Dataset entries
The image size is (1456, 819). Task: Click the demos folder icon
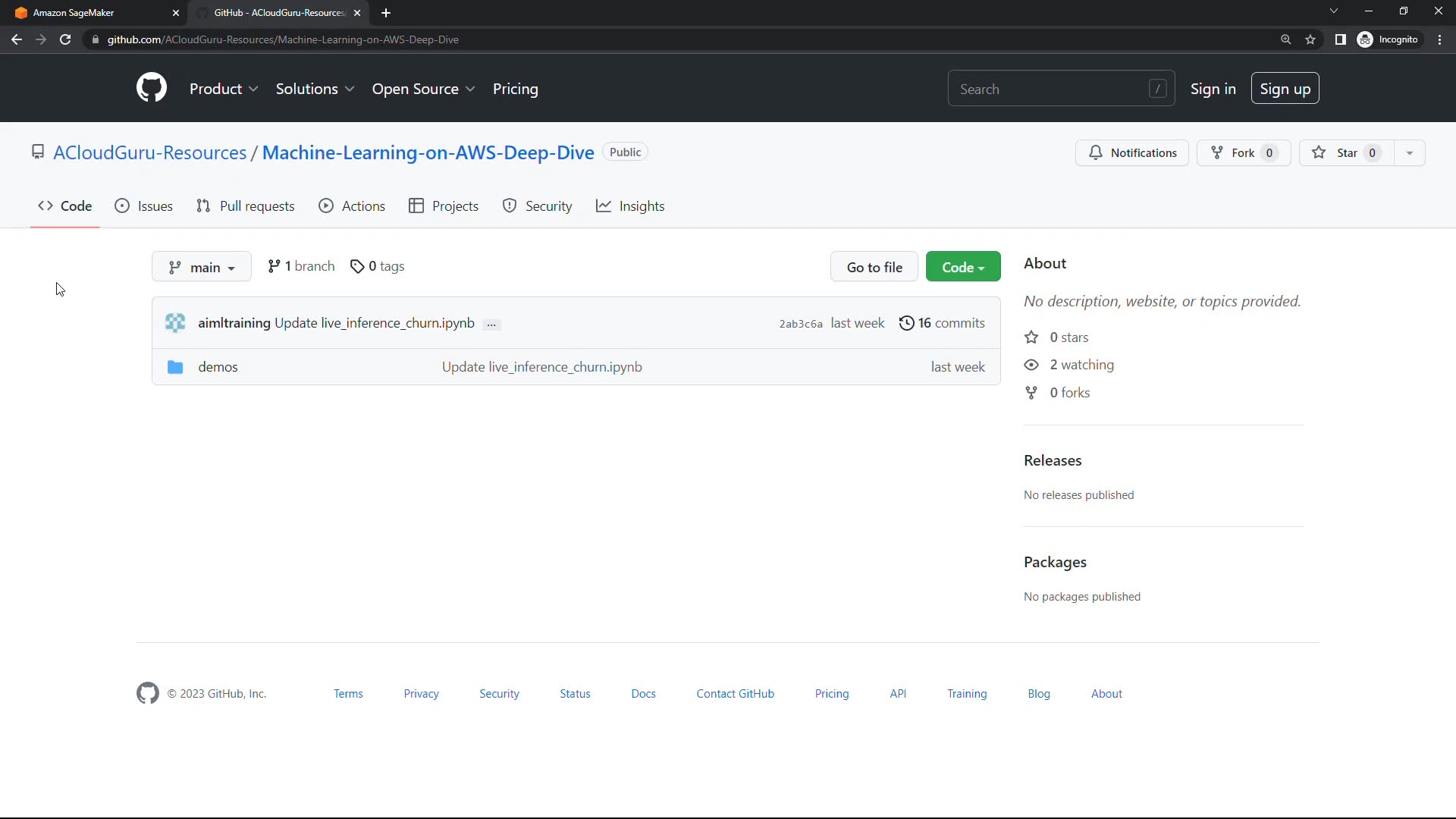pos(175,367)
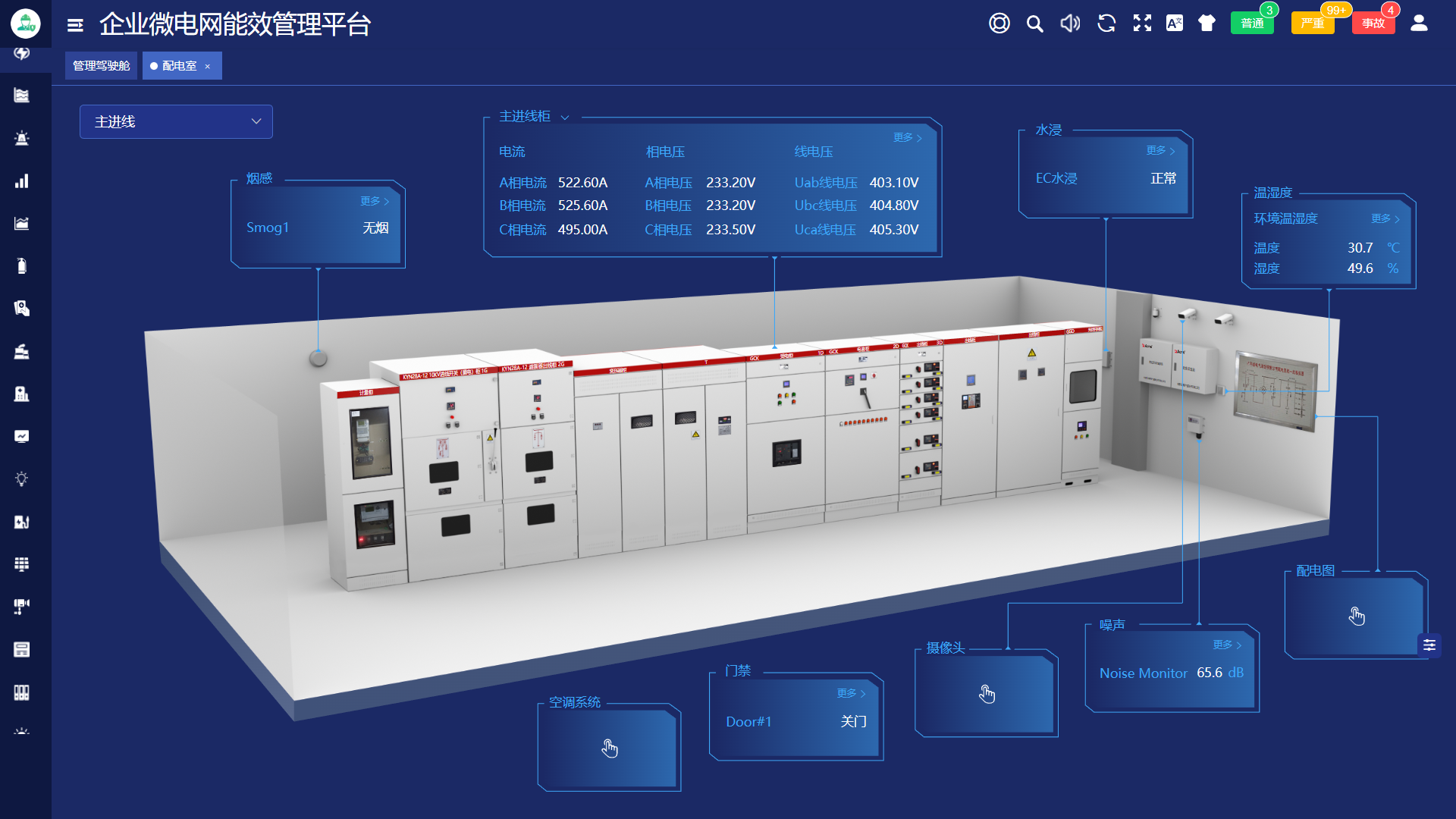Enter fullscreen with the expand arrows icon
Image resolution: width=1456 pixels, height=819 pixels.
[1142, 24]
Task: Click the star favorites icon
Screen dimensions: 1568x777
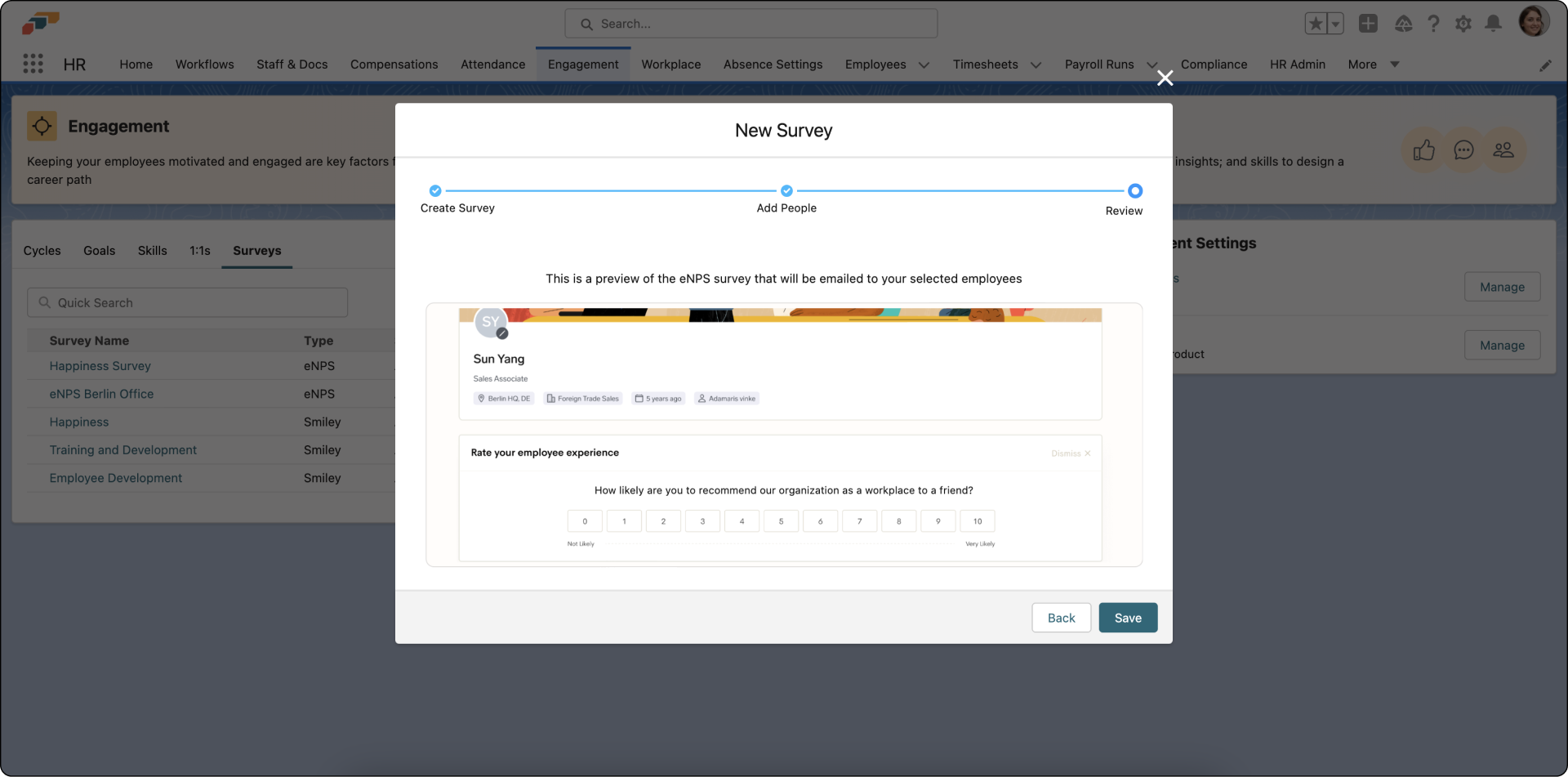Action: click(1316, 24)
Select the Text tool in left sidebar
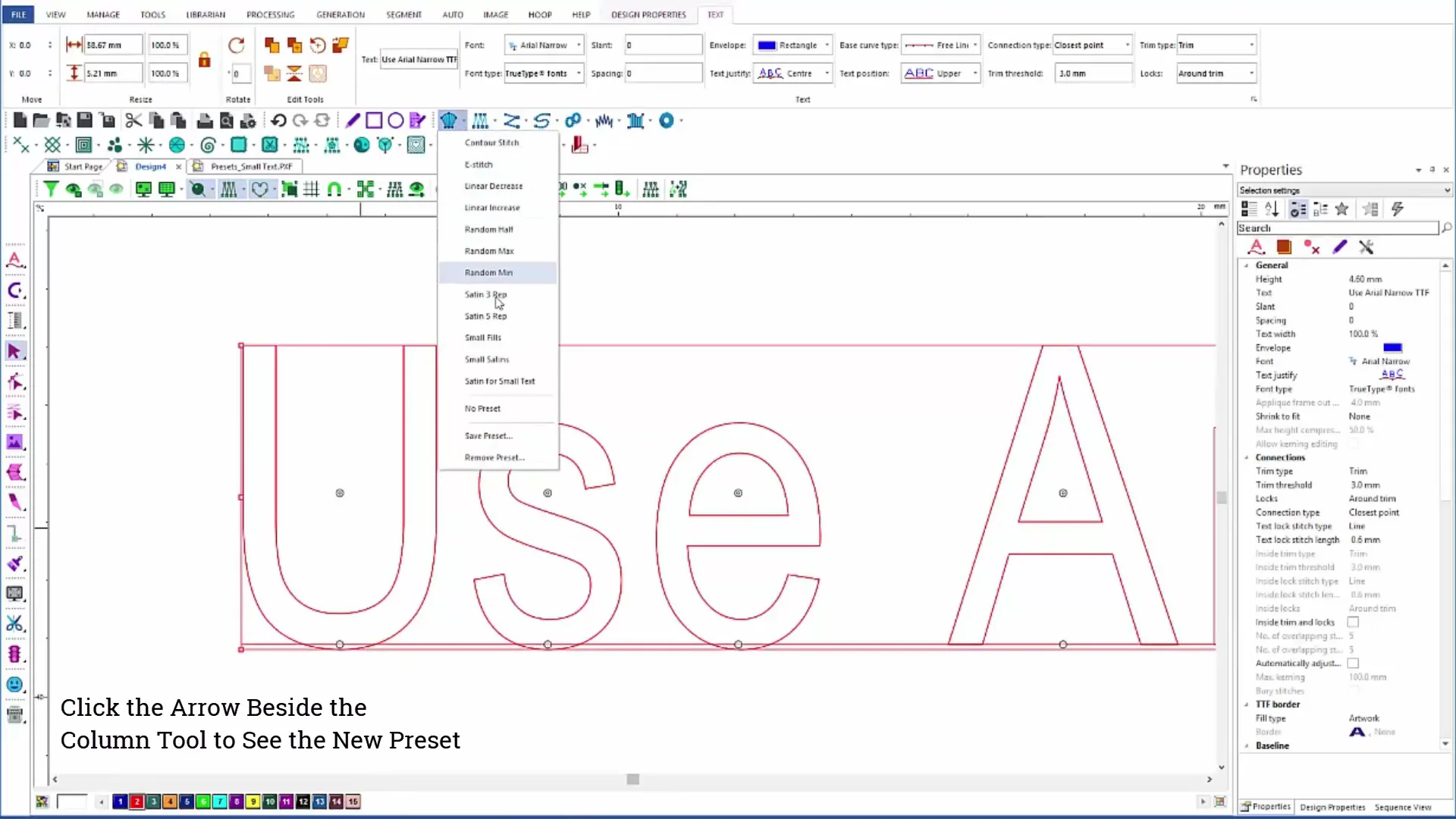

About this task — Each entry above must come back exactly as written. Drop the images.

Result for this exercise —
The image size is (1456, 819). Task: Click the demos folder icon
pos(175,367)
Enter fullscreen with the expand arrows icon
Image resolution: width=1456 pixels, height=819 pixels.
[1142, 24]
Task: Click the star favorites icon
Screen dimensions: 1568x777
Action: click(1316, 24)
Select the Text tool in left sidebar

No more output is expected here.